Extract provided:
—————
Hello Dev Mailing List,
I have a feature proposition that I am interested to hear more and to gather
feedback from everyone on the mailing list.
(please view this email in monospace font when possible)
_*Proposal*_*
*
Currently, when Flink DataStream API is to be utilized, every data processing
logic will need to be written and compiled before job deployment. And if
there's any change to the logic the code generally need to be recompiled.
To support the use case of a more generic deployment process we can take
inspiration from platforms such as Apache Airflow and Apache Spark, where the
support for externalizing operator logic exist.
This can be achieved by extending Default Flink Operators used for filter,
process, keyBy, flatMap, map ... etc. As we are merely adding an externalized
component "Script" that gets executed instead of pre-compiled code.
Surface Level implementation idea:
ScriptFilterFunction extends RichFilterFunction
ScriptProcessFunction extends RichProcessFunction
ScriptMapFunction extends RichMapFunction
…etc
--------------------
| RichFilterFunction |
--------------------
▲
|
----------------------
| ScriptFilterFunction |
----------------------
We can add support progressively, not every operator will need its script
counterpart in the initial release.
Every supported operator will have its Script counterpart where each one of
them will have at least one Implemented ScriptExecutor interface; Co*Function
may require two. We may also add metrics corresponding to each extended
function to track script performance.
There will also be a default ScriptExecutor impl that does nothing if user does
not define a script to be used.
ScriptExecutor is an interface that can be implemented to support various
externalized script languages.
—————
Dataset section:

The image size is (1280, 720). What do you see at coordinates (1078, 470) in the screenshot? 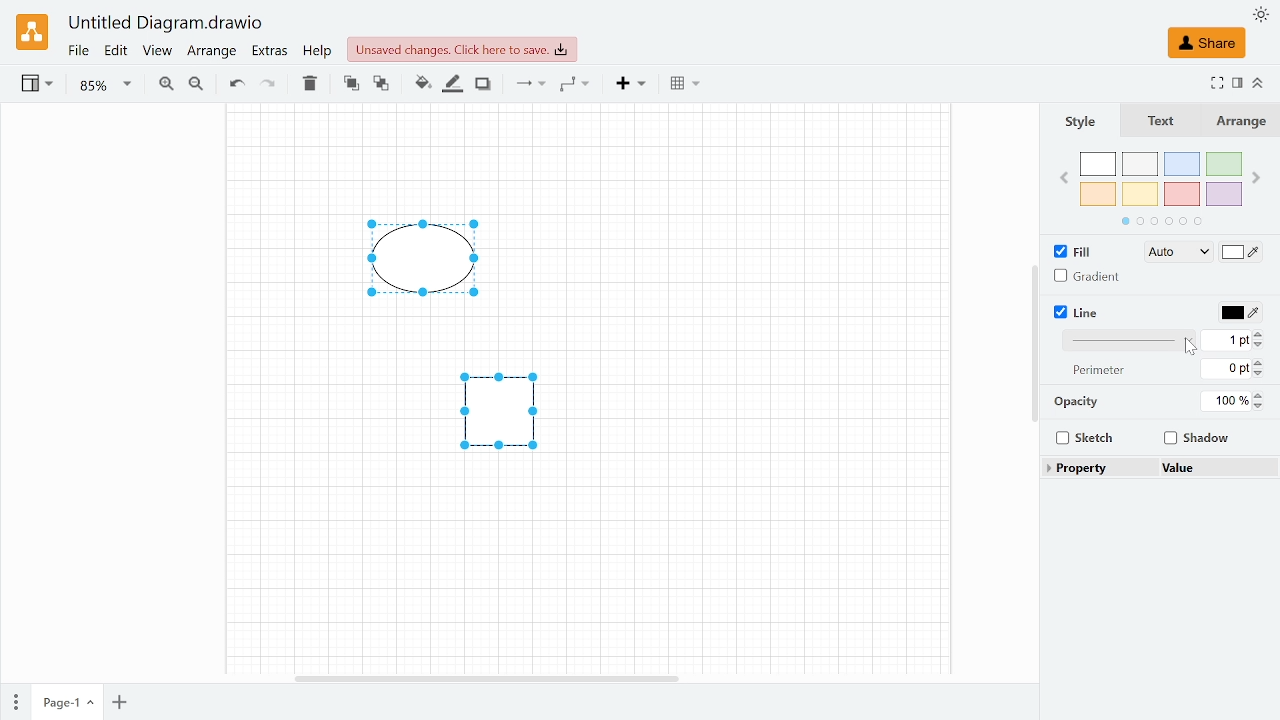
I see `Property` at bounding box center [1078, 470].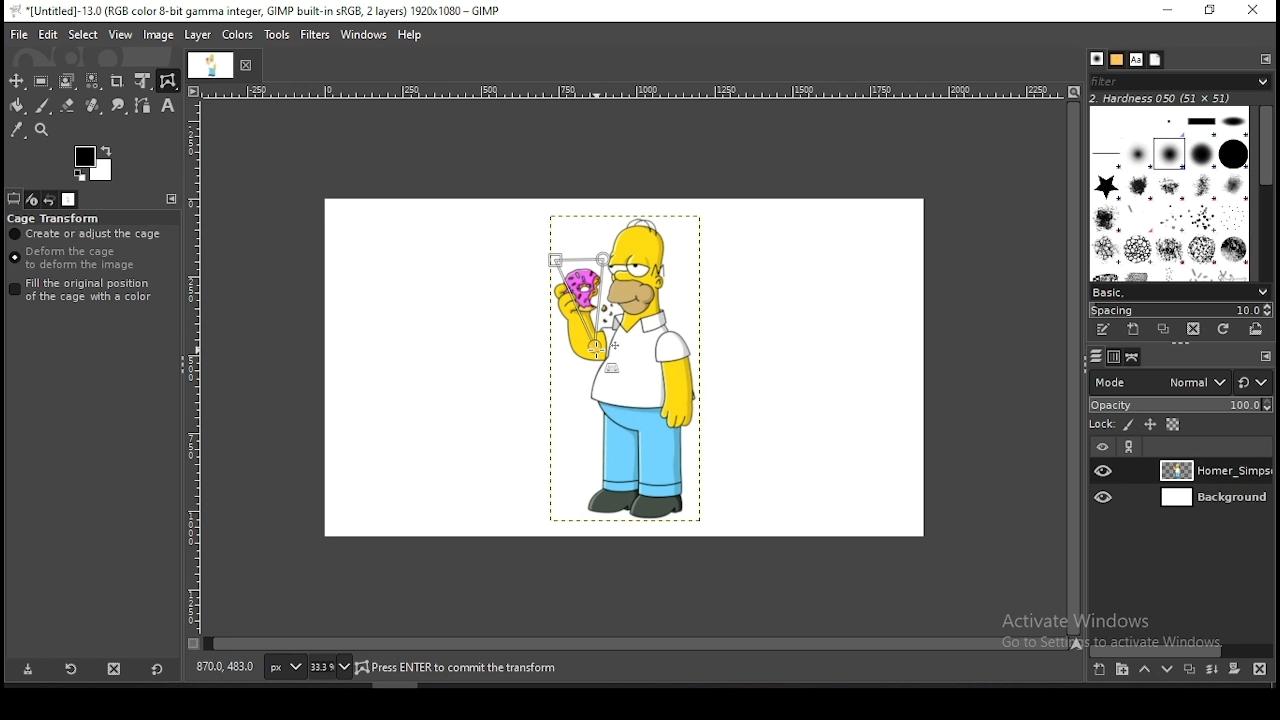 The width and height of the screenshot is (1280, 720). I want to click on select by color tool, so click(93, 81).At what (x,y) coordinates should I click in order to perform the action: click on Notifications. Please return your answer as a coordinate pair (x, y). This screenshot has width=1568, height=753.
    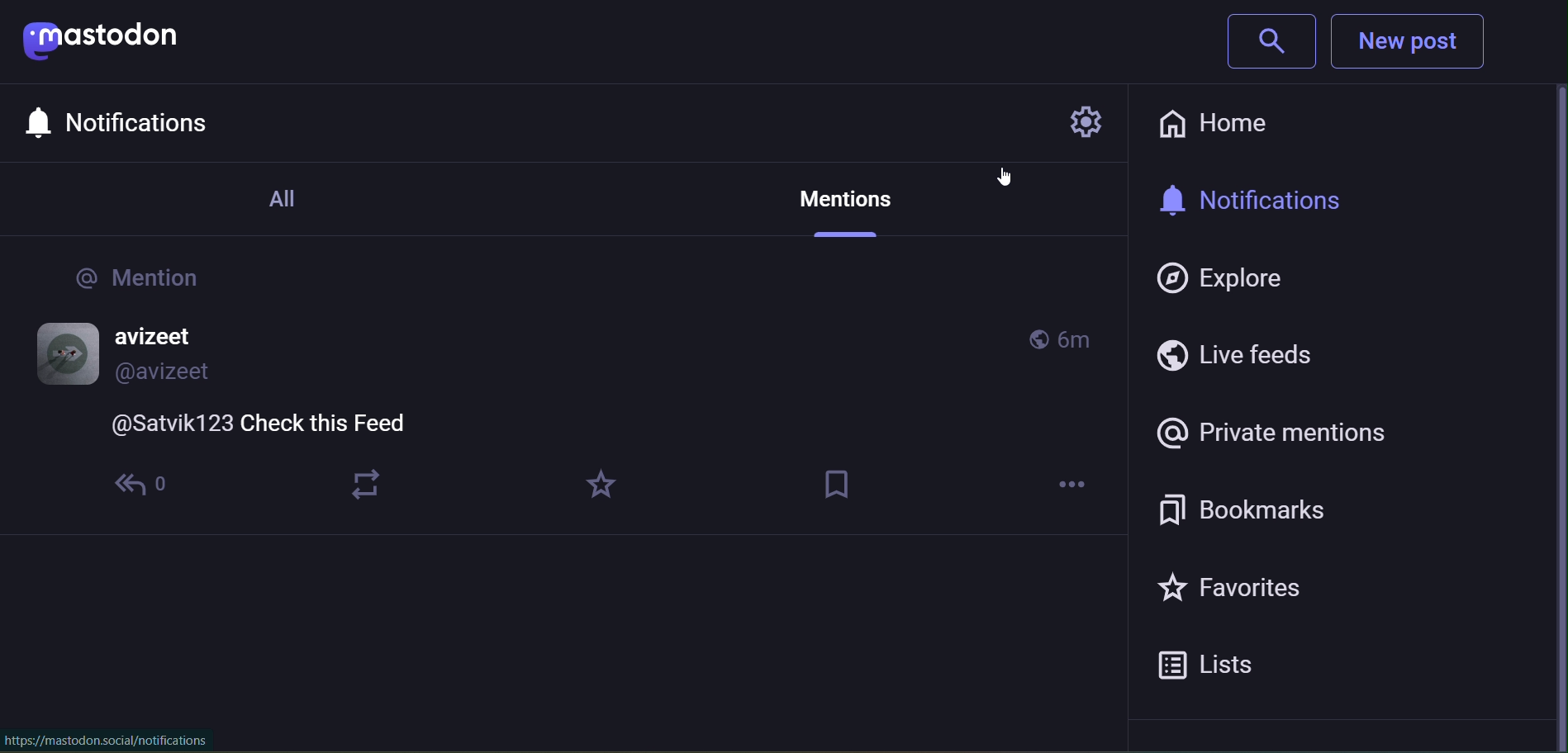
—————
Written request 1: Output the passage of the Flink proposal email between "Hello Dev Mailing" and "to be recompiled.", inclusive.
Written request 2: State whether each statement agrees with the Flink proposal email, answering yes or no and quoting the words from the email that decide it: (a) every supported operator must have its Script counterpart in the initial release; (b) a default ScriptExecutor implementation that does nothing is planned for when the user defines no script; (c) Apache Airflow and Apache Spark are named as sources of inspiration.
Written request 3: Take the Flink proposal email further, continuing after its final sentence.

Exercise response 1:
Hello Dev Mailing List,
I have a feature proposition that I am interested to hear more and to gather
feedback from everyone on the mailing list.
(please view this email in monospace font when possible)
_*Proposal*_*
*
Currently, when Flink DataStream API is to be utilized, every data processing
logic will need to be written and compiled before job deployment. And if
there's any change to the logic the code generally need to be recompiled.

Exercise response 2:
(a) No: "not every operator will need its script counterpart in the initial release."
(b) Yes: "There will also be a default ScriptExecutor impl that does nothing if user does not define a script to be used."
(c) Yes: "we can take inspiration from platforms such as Apache Airflow and Apache Spark"

Exercise response 3:
The interface will include two abstract methods setup() and execute() /
execute(...args) where
• setup is used to initialize any execution engine or compilation requirement
• execute is used to handle invocation of the script function given an optional
input object
----------------
| ScriptExecutor |
----------------
△ ◸
| ⟍
| ⟍
| ⟍
-------------------- ----------------------
| BashScriptExecutor | | GroovyScriptExecutor |
-------------------- ----------------------
Depending on the ScriptExecutor, it will either accept file path(s) that
utilizes Flink’s own FileSystem API for script file loading, or script text
that defines the processing logic.
_*Use Case*_
Supposed we have a super generic Job that does the following:
[Kafka] -> [Filter] -> [Kafka]
Instead of having to recompile DataStream API based binary every time filter
condition is to be changed, we can now specify a file (may even be from a job
parameter or some sort of configuration file) that’s located on an object
storage or remote filesystem supported by Flink, and simply redeploy the job.
Same job setup can also be used to support multiple similar job with minor
differences in filtering criteria.
Given that Flink is written in Scala & Java, JVM based language such as Groovy
& Scala scripts that can be compiled into JVM Byte Code at runtime can be
supported easily. And performance will generally be on-par as pre-compiled
deployable binary.
By making this part of Flink Operator Set, we will be able to open up an
universal script support that rivals other platform and framework.
Looking forward to hearing back from the community with regards to this feature.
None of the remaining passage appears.